Sunday, November 30, 2008

Windows Azure

I went to this presentation of a new Microsoft concept called Windows Azure. Well, it is not so much as a new concept, more like them entering the distributed computing competition. Like Google, IBM and - most notably - Amazon before it, Microsoft is using large computer centers to provide storage and computing as services. So, instead of having to worry about buying a zillion computers for your web farm, manage the failed components, the backups, etc. you just rent the storage and computing and create an application using the Windows Azure SDK.

As explained to me, it makes sense to use a large quantity of computers, especially structured for this cloud task, having centralized cooling, automated update, backup and recovery management, etc, rather than buying your own components. More than that. since the computers run the tasks of all customers, there is a more efficient use of CPU time and storage/memory use.

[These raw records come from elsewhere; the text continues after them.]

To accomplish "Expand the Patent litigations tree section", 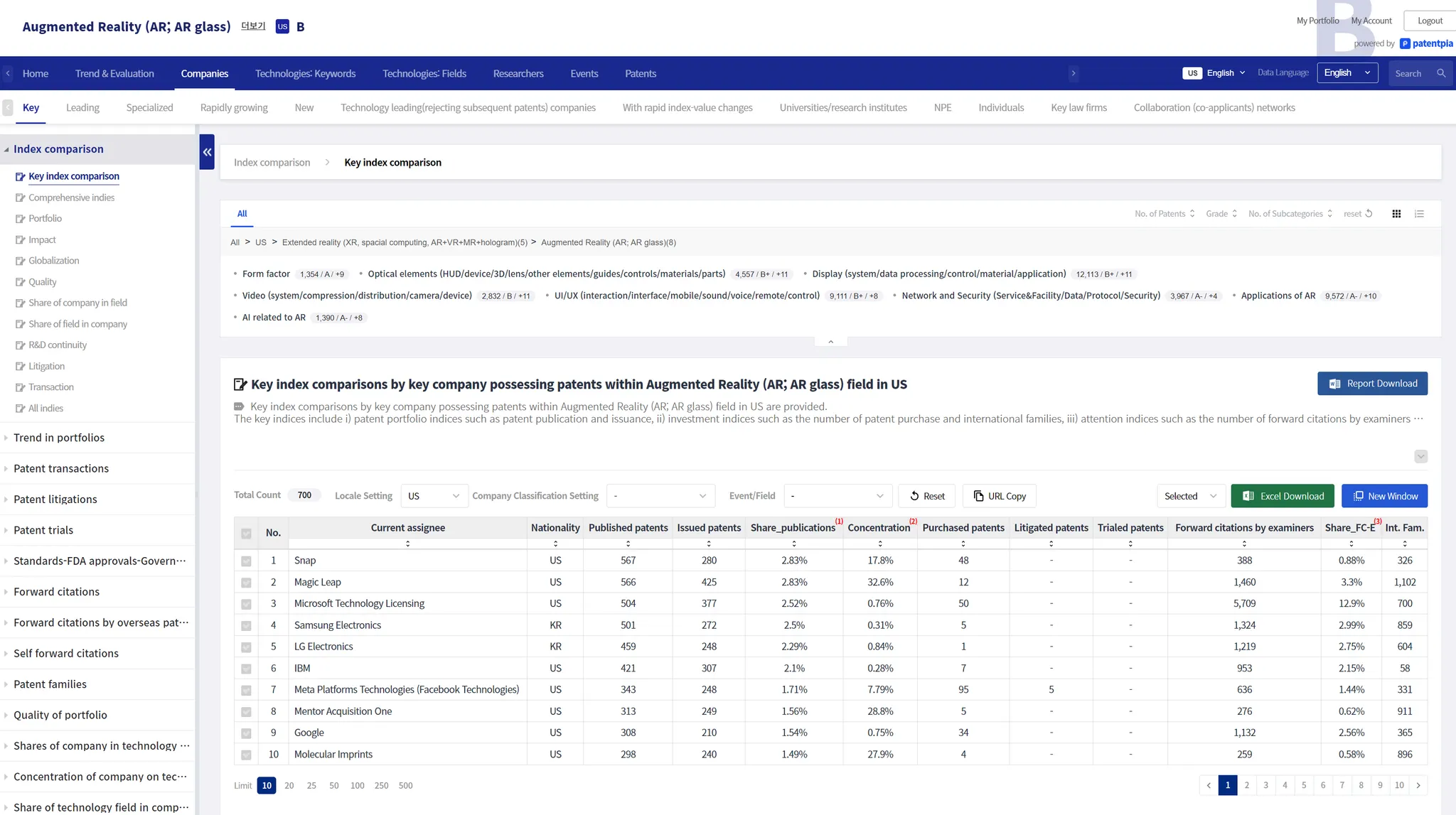I will 55,500.
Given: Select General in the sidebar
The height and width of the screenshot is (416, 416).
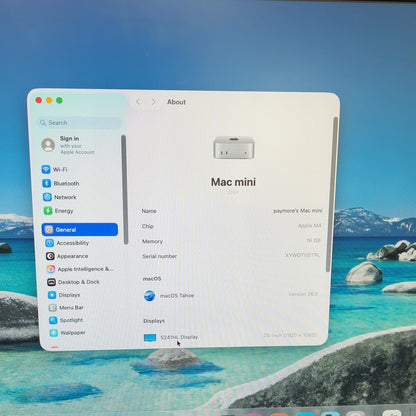Looking at the screenshot, I should (x=80, y=229).
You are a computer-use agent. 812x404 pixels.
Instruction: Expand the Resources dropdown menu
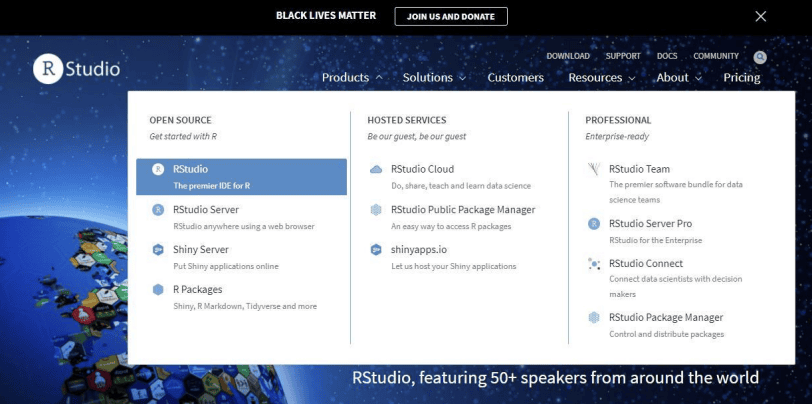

You may pay some extra money for the service, but it will closely follow the curve of your needs, rather than the ragged staircase that is usually a self managed system. You see, you would have to buy all the hardware resources for the maximum amount of use you expect from your application. Instead, with Azure, you just rent what you need and, more importantly, you can unrent when the usage goes down a bit. What you need to understand is that Azure is not a hosting service, nor a web farm proxy. It is what they call cloud computing, the separation of software from hardware.

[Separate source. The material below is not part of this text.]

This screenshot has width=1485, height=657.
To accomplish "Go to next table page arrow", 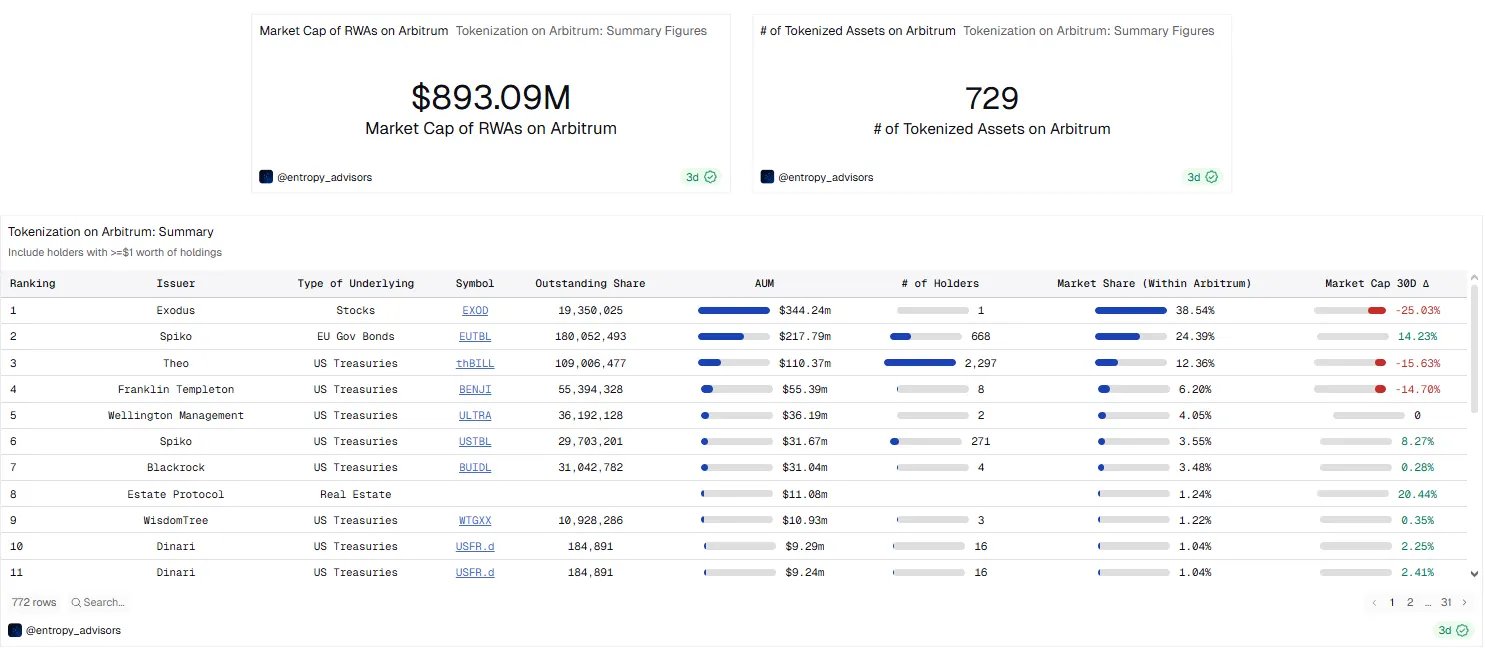I will point(1465,603).
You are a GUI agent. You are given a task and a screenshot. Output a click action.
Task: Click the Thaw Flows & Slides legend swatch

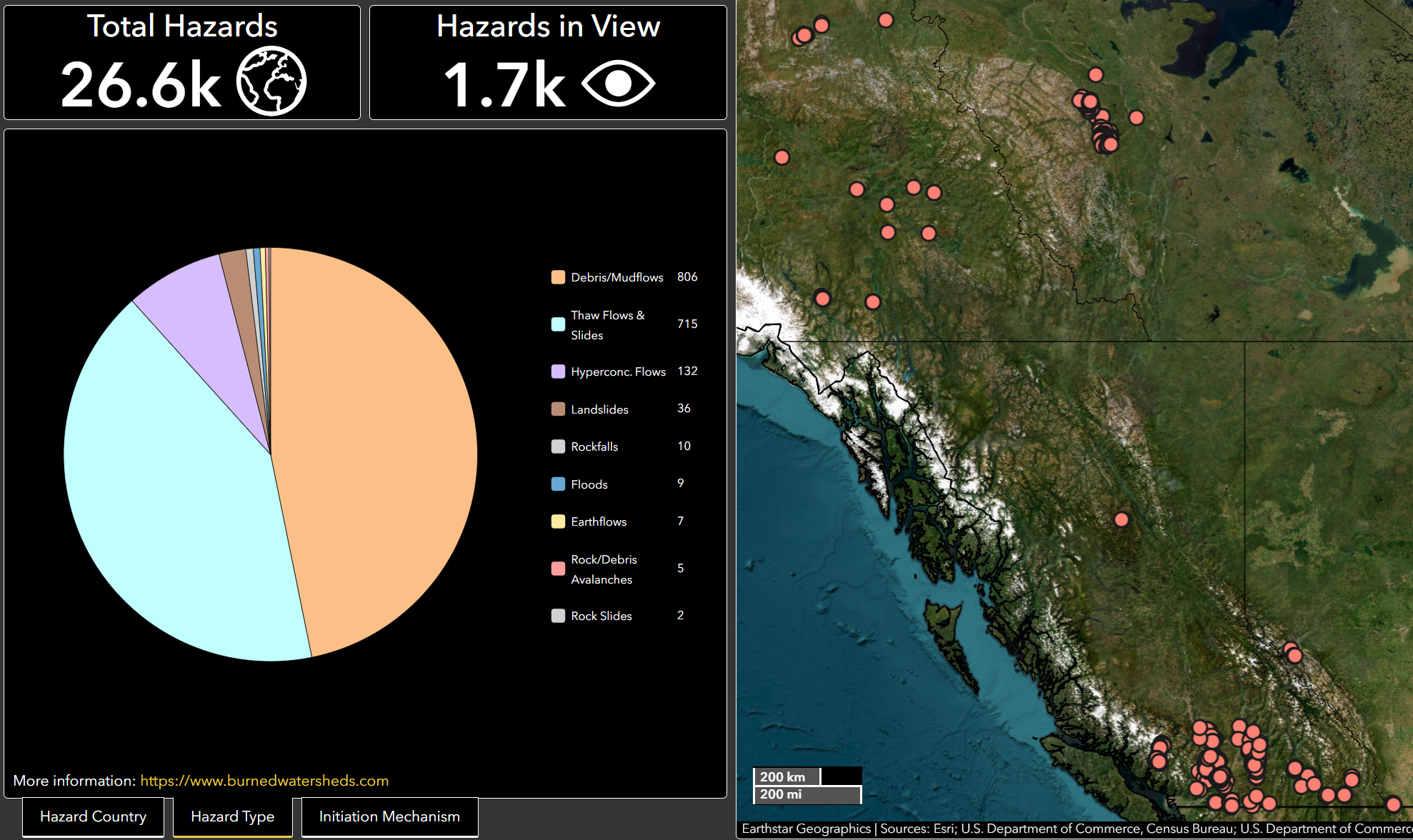coord(558,324)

Ok, ok, what does one install and how does one code against Azure? There are some SDKs. Included is a mock host for one machine and all the tools needed to build an application that can use the Azure model.

What is the Azure model? You have your resources split into storage and computing workers. You cannot access the storage directly and you have no visual interface for the computing workers. All the interaction between them or with you is done via REST requests, http in other words. You don't connect to SQL Servers, you use SQL Services, and so on and so on.

The graphical representation of the Azure vision

Moving a normal application to Azure may prove difficult, but I guess they will work something out. As with any new technology, people will find novell problems and the solutions for them.

I am myself unsure of what is the minimum size of an application where it becomes more effective to use Azure rather than your own servers, but I have to say that I like at least the model of software development. One can think of the SDK model (again, using only REST requests to communicate with the Azure host) as applicable to any service that would implement the Azure protocols. I can imagine building an application that would take a number of computers in one's home, office, datacenter, etc and transforming them into an Azure host clone. It wouldn't be the same, but assuming that many of your applications are working on Azure or something similar, maybe even a bit of the operating system, why not, then one can finally use all those computers gathering dust while sitting with 5% CPU usage or not even turned on to do real work. I certainly look forward to that! Or, that would be really cool, a peer to peer cloud computing network, free to use by anyone entering the cloud.